The release also lands against a project with real gravity: during research, the Cline repository showed roughly 61,891 stars, 6,439 forks, 880 open issues, Apache-2.0 licensing, and a TypeScript codebase described as an “Autonomous coding agent as an SDK, IDE extension, or CLI assistant.” Stars are not a production-readiness certificate, but the combination of SDK, IDE, CLI, MCP, skills, schedules, webhooks, GitHub events, slash commands, and production packaging tells you the category has moved beyond “chat plus file edits.”

Extension ecosystems arrive before extension governance

The uncomfortable pattern is that agent platforms are becoming extensible faster than most teams are becoming good at governing extensions. Plugins, skills, slash commands, MCP servers, scheduled automations, webhook triggers, and provider profiles all increase leverage. They also increase the number of places where authority can hide.

A plugin can inject a command that looks harmless but calls a sensitive internal API. An MCP server can add verbose schemas that bloat context and quietly expose more operations than intended. A slash command can encode workflow assumptions that are safe on a laptop and reckless in CI. A scheduled job can reuse credentials long after the human who created it forgot it exists. None of these are Cline-specific problems. They are runtime problems, and every serious coding-agent platform is going to inherit them.

The practical answer is not “ban plugins.” That is how teams end up with worse shadow tooling. The answer is to treat plugin capability as production configuration. Teams should be able to answer: what plugin is installed, what version is active, who enabled it, which tools and slash commands did it register, what sandbox hydrated it, what provider profile can use it, whether it runs in CI, and what happens when it is toggled off. If a settings panel cannot be trusted as a source of truth, the control plane is decorative.

Cline’s sandbox detail is worth lingering on. Hydrating plugin tools through the sandbox is the right shape because the sandbox is where runtime authority should be mediated.
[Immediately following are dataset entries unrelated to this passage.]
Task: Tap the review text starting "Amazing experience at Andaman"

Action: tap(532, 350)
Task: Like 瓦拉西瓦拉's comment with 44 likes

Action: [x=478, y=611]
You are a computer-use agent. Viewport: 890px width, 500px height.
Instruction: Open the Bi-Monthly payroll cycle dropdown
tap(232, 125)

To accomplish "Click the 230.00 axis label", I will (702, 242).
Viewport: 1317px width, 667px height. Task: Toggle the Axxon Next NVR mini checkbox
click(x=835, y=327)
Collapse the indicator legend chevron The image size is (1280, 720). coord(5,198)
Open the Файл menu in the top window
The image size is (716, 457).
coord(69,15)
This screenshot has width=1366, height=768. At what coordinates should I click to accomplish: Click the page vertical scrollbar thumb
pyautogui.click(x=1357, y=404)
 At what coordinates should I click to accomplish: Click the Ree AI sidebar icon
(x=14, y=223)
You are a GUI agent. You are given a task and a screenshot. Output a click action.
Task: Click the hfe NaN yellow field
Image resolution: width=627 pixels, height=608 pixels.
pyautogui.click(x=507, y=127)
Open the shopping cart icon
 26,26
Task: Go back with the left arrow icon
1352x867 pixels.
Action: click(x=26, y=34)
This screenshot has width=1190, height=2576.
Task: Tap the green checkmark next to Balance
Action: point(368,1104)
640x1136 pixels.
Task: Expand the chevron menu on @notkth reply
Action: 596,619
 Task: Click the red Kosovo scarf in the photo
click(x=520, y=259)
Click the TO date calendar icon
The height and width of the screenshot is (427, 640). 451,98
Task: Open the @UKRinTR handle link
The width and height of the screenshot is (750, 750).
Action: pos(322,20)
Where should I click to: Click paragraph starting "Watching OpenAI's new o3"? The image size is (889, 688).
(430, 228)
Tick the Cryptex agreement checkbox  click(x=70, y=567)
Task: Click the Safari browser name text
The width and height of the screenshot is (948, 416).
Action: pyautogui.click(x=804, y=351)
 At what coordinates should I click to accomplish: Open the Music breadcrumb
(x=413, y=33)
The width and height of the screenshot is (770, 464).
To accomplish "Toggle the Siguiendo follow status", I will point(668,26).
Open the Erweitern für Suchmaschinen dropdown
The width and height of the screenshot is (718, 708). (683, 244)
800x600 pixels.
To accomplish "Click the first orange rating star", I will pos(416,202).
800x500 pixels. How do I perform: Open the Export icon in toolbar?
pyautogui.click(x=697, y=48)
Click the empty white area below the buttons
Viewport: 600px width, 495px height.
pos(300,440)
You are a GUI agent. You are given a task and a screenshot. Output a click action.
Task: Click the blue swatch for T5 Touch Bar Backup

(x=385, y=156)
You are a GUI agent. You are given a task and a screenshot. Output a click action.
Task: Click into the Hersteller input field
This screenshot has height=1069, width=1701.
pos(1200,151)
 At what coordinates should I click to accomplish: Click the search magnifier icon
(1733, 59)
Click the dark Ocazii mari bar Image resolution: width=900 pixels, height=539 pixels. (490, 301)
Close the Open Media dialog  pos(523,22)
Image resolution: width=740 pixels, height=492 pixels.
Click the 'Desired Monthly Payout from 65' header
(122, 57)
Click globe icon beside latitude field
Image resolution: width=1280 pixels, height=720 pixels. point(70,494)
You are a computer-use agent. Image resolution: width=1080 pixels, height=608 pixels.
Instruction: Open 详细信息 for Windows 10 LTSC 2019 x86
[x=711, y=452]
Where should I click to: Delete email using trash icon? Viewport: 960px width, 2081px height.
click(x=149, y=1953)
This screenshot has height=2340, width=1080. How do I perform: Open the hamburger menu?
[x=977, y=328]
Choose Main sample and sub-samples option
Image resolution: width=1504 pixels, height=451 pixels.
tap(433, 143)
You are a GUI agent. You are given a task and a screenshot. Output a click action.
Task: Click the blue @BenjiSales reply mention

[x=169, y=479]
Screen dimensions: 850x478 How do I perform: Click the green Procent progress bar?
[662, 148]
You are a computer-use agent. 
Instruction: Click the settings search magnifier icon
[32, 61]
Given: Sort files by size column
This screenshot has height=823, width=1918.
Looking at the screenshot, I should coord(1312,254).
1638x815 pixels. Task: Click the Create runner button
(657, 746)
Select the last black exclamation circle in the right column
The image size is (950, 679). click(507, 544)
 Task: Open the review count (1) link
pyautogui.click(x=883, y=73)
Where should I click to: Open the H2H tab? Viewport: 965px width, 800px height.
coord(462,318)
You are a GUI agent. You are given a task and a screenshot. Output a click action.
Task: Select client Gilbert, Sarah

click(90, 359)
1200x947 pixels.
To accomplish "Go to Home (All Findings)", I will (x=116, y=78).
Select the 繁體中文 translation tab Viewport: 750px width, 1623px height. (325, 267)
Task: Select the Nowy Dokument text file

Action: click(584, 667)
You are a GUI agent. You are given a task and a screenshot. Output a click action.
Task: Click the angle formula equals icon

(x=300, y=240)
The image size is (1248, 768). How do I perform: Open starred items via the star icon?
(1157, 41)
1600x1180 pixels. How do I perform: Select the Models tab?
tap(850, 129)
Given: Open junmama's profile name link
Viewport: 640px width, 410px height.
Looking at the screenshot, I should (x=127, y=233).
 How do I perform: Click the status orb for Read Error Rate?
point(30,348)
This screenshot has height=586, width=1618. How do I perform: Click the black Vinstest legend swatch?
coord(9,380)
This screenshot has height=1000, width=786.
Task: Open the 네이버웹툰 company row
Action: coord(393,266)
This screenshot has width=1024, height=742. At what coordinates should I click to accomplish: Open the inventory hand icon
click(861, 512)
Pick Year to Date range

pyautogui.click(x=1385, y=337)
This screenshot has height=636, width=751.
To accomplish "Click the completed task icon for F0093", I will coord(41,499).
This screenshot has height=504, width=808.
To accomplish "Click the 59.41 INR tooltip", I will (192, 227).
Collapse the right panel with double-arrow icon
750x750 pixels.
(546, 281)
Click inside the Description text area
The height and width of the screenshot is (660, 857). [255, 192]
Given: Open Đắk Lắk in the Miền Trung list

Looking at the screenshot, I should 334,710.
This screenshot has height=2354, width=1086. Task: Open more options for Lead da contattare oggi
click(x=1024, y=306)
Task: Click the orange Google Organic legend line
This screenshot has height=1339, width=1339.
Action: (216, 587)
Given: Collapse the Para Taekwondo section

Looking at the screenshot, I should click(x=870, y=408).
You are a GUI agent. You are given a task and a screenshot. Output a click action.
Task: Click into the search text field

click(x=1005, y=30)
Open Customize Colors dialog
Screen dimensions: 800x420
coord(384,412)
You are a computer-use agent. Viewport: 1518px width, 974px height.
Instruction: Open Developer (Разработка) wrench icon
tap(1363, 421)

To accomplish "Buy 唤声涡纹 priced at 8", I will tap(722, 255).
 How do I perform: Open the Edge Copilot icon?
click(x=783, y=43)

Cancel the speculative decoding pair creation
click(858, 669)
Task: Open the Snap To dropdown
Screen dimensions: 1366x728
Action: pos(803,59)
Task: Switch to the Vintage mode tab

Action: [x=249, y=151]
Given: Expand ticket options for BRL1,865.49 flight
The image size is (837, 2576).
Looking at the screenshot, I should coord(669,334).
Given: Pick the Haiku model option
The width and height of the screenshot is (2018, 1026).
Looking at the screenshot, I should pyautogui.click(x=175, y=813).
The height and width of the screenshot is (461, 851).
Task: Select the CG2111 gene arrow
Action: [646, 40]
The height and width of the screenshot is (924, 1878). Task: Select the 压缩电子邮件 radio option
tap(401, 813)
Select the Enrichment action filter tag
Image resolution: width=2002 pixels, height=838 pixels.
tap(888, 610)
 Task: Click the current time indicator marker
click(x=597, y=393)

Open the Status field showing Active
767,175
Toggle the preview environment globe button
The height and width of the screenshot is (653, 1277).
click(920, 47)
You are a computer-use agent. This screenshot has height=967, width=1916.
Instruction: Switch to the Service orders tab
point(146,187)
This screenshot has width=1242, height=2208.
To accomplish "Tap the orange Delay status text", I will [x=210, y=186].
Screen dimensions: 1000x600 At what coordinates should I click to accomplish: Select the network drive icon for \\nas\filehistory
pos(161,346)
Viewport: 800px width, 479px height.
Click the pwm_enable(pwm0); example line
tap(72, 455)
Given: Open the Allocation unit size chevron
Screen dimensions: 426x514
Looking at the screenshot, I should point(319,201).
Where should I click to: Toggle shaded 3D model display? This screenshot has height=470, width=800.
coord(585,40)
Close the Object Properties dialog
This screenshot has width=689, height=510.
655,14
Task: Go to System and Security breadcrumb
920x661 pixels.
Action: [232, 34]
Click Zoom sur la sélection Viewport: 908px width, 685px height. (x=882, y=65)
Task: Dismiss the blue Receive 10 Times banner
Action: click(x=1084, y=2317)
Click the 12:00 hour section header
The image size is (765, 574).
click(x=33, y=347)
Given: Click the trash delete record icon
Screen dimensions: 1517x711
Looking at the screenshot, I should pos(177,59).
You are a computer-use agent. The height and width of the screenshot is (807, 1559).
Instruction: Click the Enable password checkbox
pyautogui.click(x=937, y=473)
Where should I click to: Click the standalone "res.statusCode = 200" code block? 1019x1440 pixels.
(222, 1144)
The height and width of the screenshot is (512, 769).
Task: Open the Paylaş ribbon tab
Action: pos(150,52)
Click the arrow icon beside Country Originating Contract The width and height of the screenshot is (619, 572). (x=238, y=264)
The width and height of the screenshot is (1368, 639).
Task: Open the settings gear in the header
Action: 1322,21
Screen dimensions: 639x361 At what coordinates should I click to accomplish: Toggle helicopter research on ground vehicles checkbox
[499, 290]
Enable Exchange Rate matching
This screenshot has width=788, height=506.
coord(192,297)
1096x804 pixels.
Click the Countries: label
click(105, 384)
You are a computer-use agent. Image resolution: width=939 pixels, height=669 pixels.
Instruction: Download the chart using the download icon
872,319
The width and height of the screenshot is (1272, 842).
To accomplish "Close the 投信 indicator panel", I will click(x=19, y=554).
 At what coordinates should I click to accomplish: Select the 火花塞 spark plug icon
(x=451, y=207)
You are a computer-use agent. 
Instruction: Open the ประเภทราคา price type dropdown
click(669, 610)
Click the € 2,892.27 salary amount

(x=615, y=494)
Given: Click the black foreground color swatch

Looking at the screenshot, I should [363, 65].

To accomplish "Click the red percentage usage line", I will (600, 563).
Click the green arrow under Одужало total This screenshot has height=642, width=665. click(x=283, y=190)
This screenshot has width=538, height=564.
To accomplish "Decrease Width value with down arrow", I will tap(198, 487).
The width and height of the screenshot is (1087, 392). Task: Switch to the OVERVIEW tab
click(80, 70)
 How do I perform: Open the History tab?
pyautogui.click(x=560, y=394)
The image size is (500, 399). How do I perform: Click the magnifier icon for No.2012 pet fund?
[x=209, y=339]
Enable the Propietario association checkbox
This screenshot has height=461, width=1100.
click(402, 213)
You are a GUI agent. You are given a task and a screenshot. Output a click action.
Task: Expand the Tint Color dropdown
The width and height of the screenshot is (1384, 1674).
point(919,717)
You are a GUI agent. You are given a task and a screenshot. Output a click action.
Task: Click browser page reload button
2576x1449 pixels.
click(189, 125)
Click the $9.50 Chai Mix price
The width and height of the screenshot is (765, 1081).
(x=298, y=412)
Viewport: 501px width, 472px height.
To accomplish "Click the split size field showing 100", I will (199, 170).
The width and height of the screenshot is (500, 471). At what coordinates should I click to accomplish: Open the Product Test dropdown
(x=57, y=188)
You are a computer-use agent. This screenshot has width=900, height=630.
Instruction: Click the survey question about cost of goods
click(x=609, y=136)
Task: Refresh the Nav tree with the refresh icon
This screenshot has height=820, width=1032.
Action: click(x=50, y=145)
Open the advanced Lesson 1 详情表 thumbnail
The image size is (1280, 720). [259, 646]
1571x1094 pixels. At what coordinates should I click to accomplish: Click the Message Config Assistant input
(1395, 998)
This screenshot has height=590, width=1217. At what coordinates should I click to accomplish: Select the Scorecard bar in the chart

But the UI has to reflect that mediated state, not a cached guess from before reload. In distributed agent systems, the live capability set is the product. Users do not need perfect internals, but they do need a truthful inventory.

For practitioners evaluating Cline or any similar agent runtime, the rollout test should be deliberately boring. Install a plugin. Expose one custom tool. Confirm it appears in the settings dialog. Toggle it off. Reload config. Switch from interactive mode to headless JSON. Run a scheduled job in a disposable repo. Confirm the tool is visible where it should be, absent where it should be, and denied when disabled. Then inspect logs. If this sounds like QA for enterprise software rather than playing with an AI assistant, that is the point. Coding agents are becoming enterprise software with shell access.

The sharp take: Cline v3.0.5 is a governance release disguised as a patch. The fix is small because the bug is small. The implication is not. Once agents can be extended, the settings surface is no longer a preference pane. It is the operator’s map of what hands the agent has.